Copy every one of the lines below word for word, keeping them in the same order.

Saved entries:
--- BEGIN ---
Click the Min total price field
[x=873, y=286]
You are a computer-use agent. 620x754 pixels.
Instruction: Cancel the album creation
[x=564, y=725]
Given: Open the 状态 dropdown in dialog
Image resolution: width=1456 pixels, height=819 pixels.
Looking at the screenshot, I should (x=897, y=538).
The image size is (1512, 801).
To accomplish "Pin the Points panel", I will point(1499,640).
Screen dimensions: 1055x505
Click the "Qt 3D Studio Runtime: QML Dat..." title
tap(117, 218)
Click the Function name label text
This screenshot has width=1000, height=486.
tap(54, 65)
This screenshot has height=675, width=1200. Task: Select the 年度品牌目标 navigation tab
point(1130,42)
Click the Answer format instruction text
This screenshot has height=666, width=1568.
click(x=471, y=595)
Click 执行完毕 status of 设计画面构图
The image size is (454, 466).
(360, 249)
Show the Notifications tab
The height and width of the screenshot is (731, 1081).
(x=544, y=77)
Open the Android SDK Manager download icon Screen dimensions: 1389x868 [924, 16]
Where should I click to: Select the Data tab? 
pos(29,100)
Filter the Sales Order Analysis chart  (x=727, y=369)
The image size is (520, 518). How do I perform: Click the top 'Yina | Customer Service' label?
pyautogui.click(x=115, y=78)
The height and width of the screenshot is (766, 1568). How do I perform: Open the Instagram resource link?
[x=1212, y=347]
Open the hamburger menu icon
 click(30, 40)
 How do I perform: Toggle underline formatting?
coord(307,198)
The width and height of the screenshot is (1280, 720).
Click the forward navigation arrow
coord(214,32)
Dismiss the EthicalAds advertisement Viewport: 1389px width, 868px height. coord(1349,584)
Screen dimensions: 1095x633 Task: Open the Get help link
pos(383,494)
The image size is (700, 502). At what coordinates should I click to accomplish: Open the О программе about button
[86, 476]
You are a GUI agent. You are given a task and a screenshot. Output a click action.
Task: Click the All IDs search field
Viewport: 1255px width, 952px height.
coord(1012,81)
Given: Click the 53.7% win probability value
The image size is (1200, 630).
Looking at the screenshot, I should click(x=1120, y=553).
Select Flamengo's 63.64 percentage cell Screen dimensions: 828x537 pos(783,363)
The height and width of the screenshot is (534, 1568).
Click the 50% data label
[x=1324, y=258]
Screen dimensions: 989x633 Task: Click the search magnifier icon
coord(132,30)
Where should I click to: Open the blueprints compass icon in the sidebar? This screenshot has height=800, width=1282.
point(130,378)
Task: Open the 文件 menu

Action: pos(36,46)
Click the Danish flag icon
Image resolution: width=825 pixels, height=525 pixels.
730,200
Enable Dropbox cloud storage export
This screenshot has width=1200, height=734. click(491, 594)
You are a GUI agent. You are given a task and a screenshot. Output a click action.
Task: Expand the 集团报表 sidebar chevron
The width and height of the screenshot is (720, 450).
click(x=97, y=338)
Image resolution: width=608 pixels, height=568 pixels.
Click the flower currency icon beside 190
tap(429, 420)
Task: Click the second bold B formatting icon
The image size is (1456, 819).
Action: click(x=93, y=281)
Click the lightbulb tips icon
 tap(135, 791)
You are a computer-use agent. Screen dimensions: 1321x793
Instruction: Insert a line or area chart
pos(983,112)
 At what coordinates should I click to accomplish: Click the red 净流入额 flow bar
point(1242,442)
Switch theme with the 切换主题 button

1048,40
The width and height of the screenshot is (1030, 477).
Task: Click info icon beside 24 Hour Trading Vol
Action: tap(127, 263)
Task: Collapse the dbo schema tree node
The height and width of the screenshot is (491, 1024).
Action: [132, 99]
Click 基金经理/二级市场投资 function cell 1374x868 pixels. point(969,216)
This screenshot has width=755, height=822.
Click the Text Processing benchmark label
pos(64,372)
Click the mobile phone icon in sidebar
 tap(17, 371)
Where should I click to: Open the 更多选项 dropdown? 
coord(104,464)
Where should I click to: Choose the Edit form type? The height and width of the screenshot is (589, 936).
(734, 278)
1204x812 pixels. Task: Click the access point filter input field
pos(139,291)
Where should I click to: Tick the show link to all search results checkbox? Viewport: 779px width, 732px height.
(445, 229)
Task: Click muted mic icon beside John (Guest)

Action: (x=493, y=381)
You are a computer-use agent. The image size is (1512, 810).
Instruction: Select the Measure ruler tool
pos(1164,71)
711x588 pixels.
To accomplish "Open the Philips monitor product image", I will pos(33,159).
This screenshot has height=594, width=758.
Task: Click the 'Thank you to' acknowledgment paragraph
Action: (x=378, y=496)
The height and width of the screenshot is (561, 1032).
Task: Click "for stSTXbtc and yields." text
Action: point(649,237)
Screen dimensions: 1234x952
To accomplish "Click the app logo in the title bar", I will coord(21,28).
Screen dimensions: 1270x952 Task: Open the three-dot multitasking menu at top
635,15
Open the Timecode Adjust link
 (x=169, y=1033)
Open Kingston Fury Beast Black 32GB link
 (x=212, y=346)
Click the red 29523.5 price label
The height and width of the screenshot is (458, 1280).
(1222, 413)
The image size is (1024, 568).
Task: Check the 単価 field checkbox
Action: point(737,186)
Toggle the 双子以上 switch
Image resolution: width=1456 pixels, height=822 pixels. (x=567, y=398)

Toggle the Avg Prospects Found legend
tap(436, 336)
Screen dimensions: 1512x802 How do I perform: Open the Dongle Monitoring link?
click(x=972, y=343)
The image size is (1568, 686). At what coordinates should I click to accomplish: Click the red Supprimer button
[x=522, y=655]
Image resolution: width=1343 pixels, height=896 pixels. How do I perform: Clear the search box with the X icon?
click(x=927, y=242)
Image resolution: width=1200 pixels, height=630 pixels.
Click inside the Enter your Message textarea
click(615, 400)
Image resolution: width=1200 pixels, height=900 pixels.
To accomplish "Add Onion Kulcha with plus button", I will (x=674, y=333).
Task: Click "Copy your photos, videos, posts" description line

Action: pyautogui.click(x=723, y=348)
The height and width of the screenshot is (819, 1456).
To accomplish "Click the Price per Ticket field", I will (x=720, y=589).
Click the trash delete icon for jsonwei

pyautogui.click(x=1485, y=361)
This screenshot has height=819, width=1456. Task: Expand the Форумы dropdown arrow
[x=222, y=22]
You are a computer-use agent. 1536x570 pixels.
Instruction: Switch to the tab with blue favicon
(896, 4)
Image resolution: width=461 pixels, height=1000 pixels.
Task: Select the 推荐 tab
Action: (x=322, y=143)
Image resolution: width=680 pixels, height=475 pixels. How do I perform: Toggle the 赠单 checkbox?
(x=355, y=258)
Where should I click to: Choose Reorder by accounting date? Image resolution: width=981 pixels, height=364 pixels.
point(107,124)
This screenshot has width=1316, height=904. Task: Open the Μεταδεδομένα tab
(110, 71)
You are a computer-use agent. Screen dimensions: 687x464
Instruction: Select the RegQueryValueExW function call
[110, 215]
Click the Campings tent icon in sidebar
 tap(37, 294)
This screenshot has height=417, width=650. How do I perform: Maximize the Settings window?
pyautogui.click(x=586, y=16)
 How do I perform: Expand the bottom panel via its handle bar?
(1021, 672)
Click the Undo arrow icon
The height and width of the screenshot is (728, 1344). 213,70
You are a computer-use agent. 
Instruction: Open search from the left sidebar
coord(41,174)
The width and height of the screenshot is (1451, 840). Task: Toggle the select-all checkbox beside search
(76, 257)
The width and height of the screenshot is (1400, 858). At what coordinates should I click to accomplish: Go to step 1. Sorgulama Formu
--- END ---
**THE REPLY**
Click the Min total price field
[x=873, y=286]
You are a computer-use agent. 620x754 pixels.
Instruction: Cancel the album creation
[x=564, y=725]
Given: Open the 状态 dropdown in dialog
Image resolution: width=1456 pixels, height=819 pixels.
Looking at the screenshot, I should (x=897, y=538).
The image size is (1512, 801).
To accomplish "Pin the Points panel", I will point(1499,640).
Screen dimensions: 1055x505
Click the "Qt 3D Studio Runtime: QML Dat..." title
tap(117, 218)
Click the Function name label text
This screenshot has width=1000, height=486.
tap(54, 65)
This screenshot has height=675, width=1200. Task: Select the 年度品牌目标 navigation tab
point(1130,42)
Click the Answer format instruction text
This screenshot has height=666, width=1568.
click(x=471, y=595)
Click 执行完毕 status of 设计画面构图
The image size is (454, 466).
(360, 249)
Show the Notifications tab
The height and width of the screenshot is (731, 1081).
(x=544, y=77)
Open the Android SDK Manager download icon Screen dimensions: 1389x868 [924, 16]
Where should I click to: Select the Data tab? 
pos(29,100)
Filter the Sales Order Analysis chart  (x=727, y=369)
The image size is (520, 518). How do I perform: Click the top 'Yina | Customer Service' label?
pyautogui.click(x=115, y=78)
The height and width of the screenshot is (766, 1568). How do I perform: Open the Instagram resource link?
[x=1212, y=347]
Open the hamburger menu icon
 click(30, 40)
 How do I perform: Toggle underline formatting?
coord(307,198)
The width and height of the screenshot is (1280, 720).
Click the forward navigation arrow
coord(214,32)
Dismiss the EthicalAds advertisement Viewport: 1389px width, 868px height. coord(1349,584)
Screen dimensions: 1095x633 Task: Open the Get help link
pos(383,494)
The image size is (700, 502). At what coordinates should I click to accomplish: Open the О программе about button
[86, 476]
You are a GUI agent. You are given a task and a screenshot. Output a click action.
Task: Click the All IDs search field
Viewport: 1255px width, 952px height.
coord(1012,81)
Given: Click the 53.7% win probability value
The image size is (1200, 630).
Looking at the screenshot, I should click(x=1120, y=553).
Select Flamengo's 63.64 percentage cell Screen dimensions: 828x537 pos(783,363)
The height and width of the screenshot is (534, 1568).
Click the 50% data label
[x=1324, y=258]
Screen dimensions: 989x633 Task: Click the search magnifier icon
coord(132,30)
Where should I click to: Open the blueprints compass icon in the sidebar? This screenshot has height=800, width=1282.
point(130,378)
Task: Open the 文件 menu

Action: pos(36,46)
Click the Danish flag icon
Image resolution: width=825 pixels, height=525 pixels.
730,200
Enable Dropbox cloud storage export
This screenshot has width=1200, height=734. click(491, 594)
You are a GUI agent. You are given a task and a screenshot. Output a click action.
Task: Expand the 集团报表 sidebar chevron
The width and height of the screenshot is (720, 450).
click(x=97, y=338)
Image resolution: width=608 pixels, height=568 pixels.
Click the flower currency icon beside 190
tap(429, 420)
Task: Click the second bold B formatting icon
The image size is (1456, 819).
Action: click(x=93, y=281)
Click the lightbulb tips icon
 tap(135, 791)
You are a computer-use agent. Screen dimensions: 1321x793
Instruction: Insert a line or area chart
pos(983,112)
 At what coordinates should I click to accomplish: Click the red 净流入额 flow bar
point(1242,442)
Switch theme with the 切换主题 button

1048,40
The width and height of the screenshot is (1030, 477).
Task: Click info icon beside 24 Hour Trading Vol
Action: tap(127, 263)
Task: Collapse the dbo schema tree node
The height and width of the screenshot is (491, 1024).
Action: [132, 99]
Click 基金经理/二级市场投资 function cell 1374x868 pixels. point(969,216)
This screenshot has width=755, height=822.
Click the Text Processing benchmark label
pos(64,372)
Click the mobile phone icon in sidebar
 tap(17, 371)
Where should I click to: Open the 更多选项 dropdown? 
coord(104,464)
Where should I click to: Choose the Edit form type? The height and width of the screenshot is (589, 936).
(734, 278)
1204x812 pixels. Task: Click the access point filter input field
pos(139,291)
Where should I click to: Tick the show link to all search results checkbox? Viewport: 779px width, 732px height.
(445, 229)
Task: Click muted mic icon beside John (Guest)

Action: (x=493, y=381)
You are a computer-use agent. The image size is (1512, 810).
Instruction: Select the Measure ruler tool
pos(1164,71)
711x588 pixels.
To accomplish "Open the Philips monitor product image", I will pos(33,159).
This screenshot has height=594, width=758.
Task: Click the 'Thank you to' acknowledgment paragraph
Action: (x=378, y=496)
The height and width of the screenshot is (561, 1032).
Task: Click "for stSTXbtc and yields." text
Action: point(649,237)
Screen dimensions: 1234x952
To accomplish "Click the app logo in the title bar", I will coord(21,28).
Screen dimensions: 1270x952 Task: Open the three-dot multitasking menu at top
635,15
Open the Timecode Adjust link
 (x=169, y=1033)
Open Kingston Fury Beast Black 32GB link
 (x=212, y=346)
Click the red 29523.5 price label
The height and width of the screenshot is (458, 1280).
(1222, 413)
The image size is (1024, 568).
Task: Check the 単価 field checkbox
Action: point(737,186)
Toggle the 双子以上 switch
Image resolution: width=1456 pixels, height=822 pixels. (x=567, y=398)

Toggle the Avg Prospects Found legend
tap(436, 336)
Screen dimensions: 1512x802 How do I perform: Open the Dongle Monitoring link?
click(x=972, y=343)
The image size is (1568, 686). At what coordinates should I click to accomplish: Click the red Supprimer button
[x=522, y=655]
Image resolution: width=1343 pixels, height=896 pixels. How do I perform: Clear the search box with the X icon?
click(x=927, y=242)
Image resolution: width=1200 pixels, height=630 pixels.
Click inside the Enter your Message textarea
click(615, 400)
Image resolution: width=1200 pixels, height=900 pixels.
To accomplish "Add Onion Kulcha with plus button", I will (x=674, y=333).
Task: Click "Copy your photos, videos, posts" description line

Action: pyautogui.click(x=723, y=348)
The height and width of the screenshot is (819, 1456).
To accomplish "Click the Price per Ticket field", I will (x=720, y=589).
Click the trash delete icon for jsonwei

pyautogui.click(x=1485, y=361)
This screenshot has height=819, width=1456. Task: Expand the Форумы dropdown arrow
[x=222, y=22]
You are a computer-use agent. 1536x570 pixels.
Instruction: Switch to the tab with blue favicon
(896, 4)
Image resolution: width=461 pixels, height=1000 pixels.
Task: Select the 推荐 tab
Action: (x=322, y=143)
Image resolution: width=680 pixels, height=475 pixels. How do I perform: Toggle the 赠单 checkbox?
(x=355, y=258)
Where should I click to: Choose Reorder by accounting date? Image resolution: width=981 pixels, height=364 pixels.
point(107,124)
This screenshot has width=1316, height=904. Task: Open the Μεταδεδομένα tab
(110, 71)
You are a computer-use agent. Screen dimensions: 687x464
Instruction: Select the RegQueryValueExW function call
[110, 215]
Click the Campings tent icon in sidebar
 tap(37, 294)
This screenshot has height=417, width=650. How do I perform: Maximize the Settings window?
pyautogui.click(x=586, y=16)
 How do I perform: Expand the bottom panel via its handle bar?
(1021, 672)
Click the Undo arrow icon
The height and width of the screenshot is (728, 1344). 213,70
You are a computer-use agent. 
Instruction: Open search from the left sidebar
coord(41,174)
The width and height of the screenshot is (1451, 840). Task: Toggle the select-all checkbox beside search
(76, 257)
The width and height of the screenshot is (1400, 858). At what coordinates should I click to accomplish: Go to step 1. Sorgulama Formu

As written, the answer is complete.